▶ **EXTRACT TO READ**:

--- begin ---

Following severe losses throughout the recession, the construction equipment industry posted strong growth in 2010 and is expected to continue expanding in 2011. Will the rebound be enough to offset earlier declines?



Like many market sectors, the construction equipment manufacturing industry suffered major declines in the 2008-2009 period. However, in 2010 the industry recorded a strong upswing in business activity that resulted in overall growth and laid the groundwork for a robust recovery. Although short-term prospects appear positive, compensating for recessionary losses will require a sustained increase in global construction activity.

According to a business outlook survey released by the Association of Equipment Manufacturers (AEM) last month, United States construction machinery manufacturers estimate that their overall business activity experienced 6.4 percent growth in 2010. Survey respondents forecast the growth rate to continue accelerating, climbing to 12.7 percent in 2011 and 14.8 percent in 2012, before slightly slowing to 13 percent growth in 2013.

The North American-based international trade group’s findings also reveal that Canada’s construction equipment manufacturing industry likely grew by 8.2 percent in 2010, and is expected to make record gains of 12 percent this year, 14.8 percent in 2012 and 12.7 percent in 2013.

On a global level, North American construction equipment manufacturers’ business with the rest of the world is estimated to have increased by 14.7 percent in 2010. Moreover, it is projected to grow by 11.8 percent in 2011, 12.5 percent in 2012 and 11.2 percent in 2013.

--- end ---

▶ **SHORT PROBLEM**:
Answer these from the article on construction equipment:
1. What growth in overall business activity did United States construction machinery manufacturers estimate for 2010?
2. What gain is Canada's construction equipment manufacturing industry expected to make in 2011?
3. By what percentage is North American manufacturers' business with the rest of the world estimated to have increased in 2010?
The rows after this are separate material, unrelated to the article on construction equipment.

▶ **DATASET ROWS**:
--- begin ---

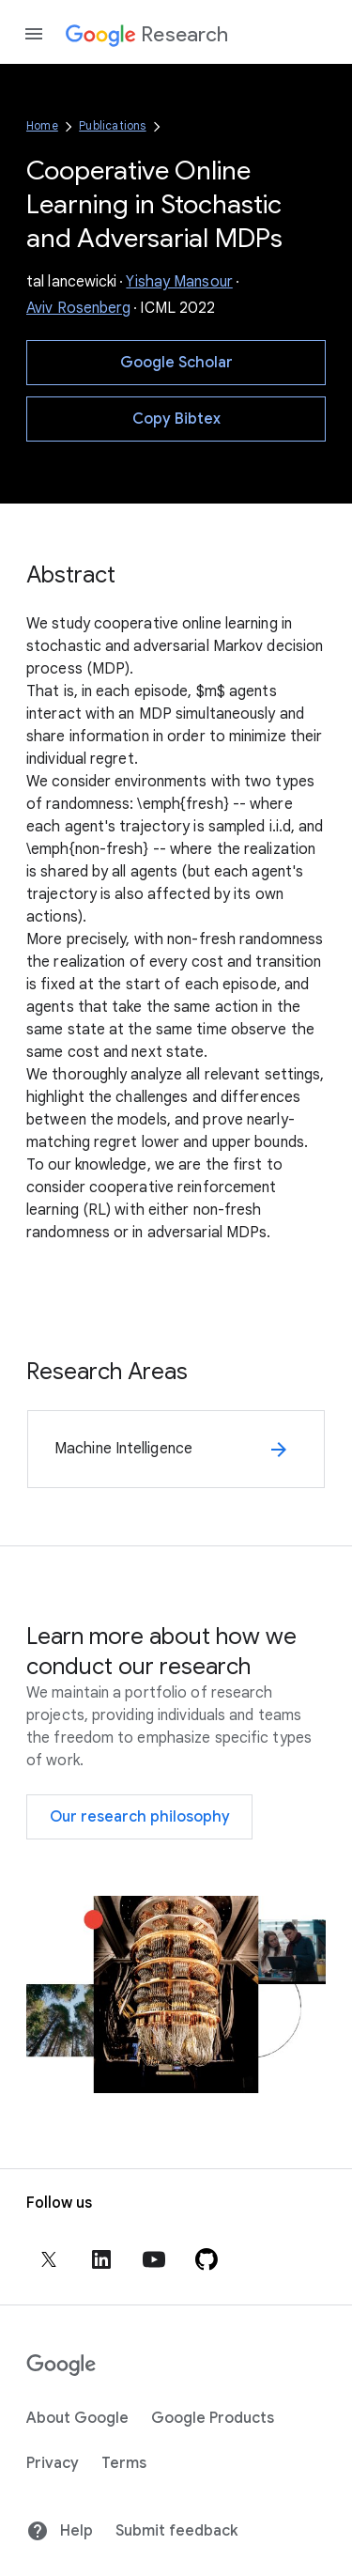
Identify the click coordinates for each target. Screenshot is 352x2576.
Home (42, 125)
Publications (112, 125)
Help (59, 2531)
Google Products (212, 2418)
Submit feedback (176, 2531)
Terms (123, 2463)
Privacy (52, 2463)
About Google (77, 2418)
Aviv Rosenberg (78, 308)
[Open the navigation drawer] (33, 33)
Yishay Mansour (179, 281)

--- end ---

▶ **OUTPUT OF THE TASK**:
1. 6.4 percent
2. 12 percent
3. 14.7 percent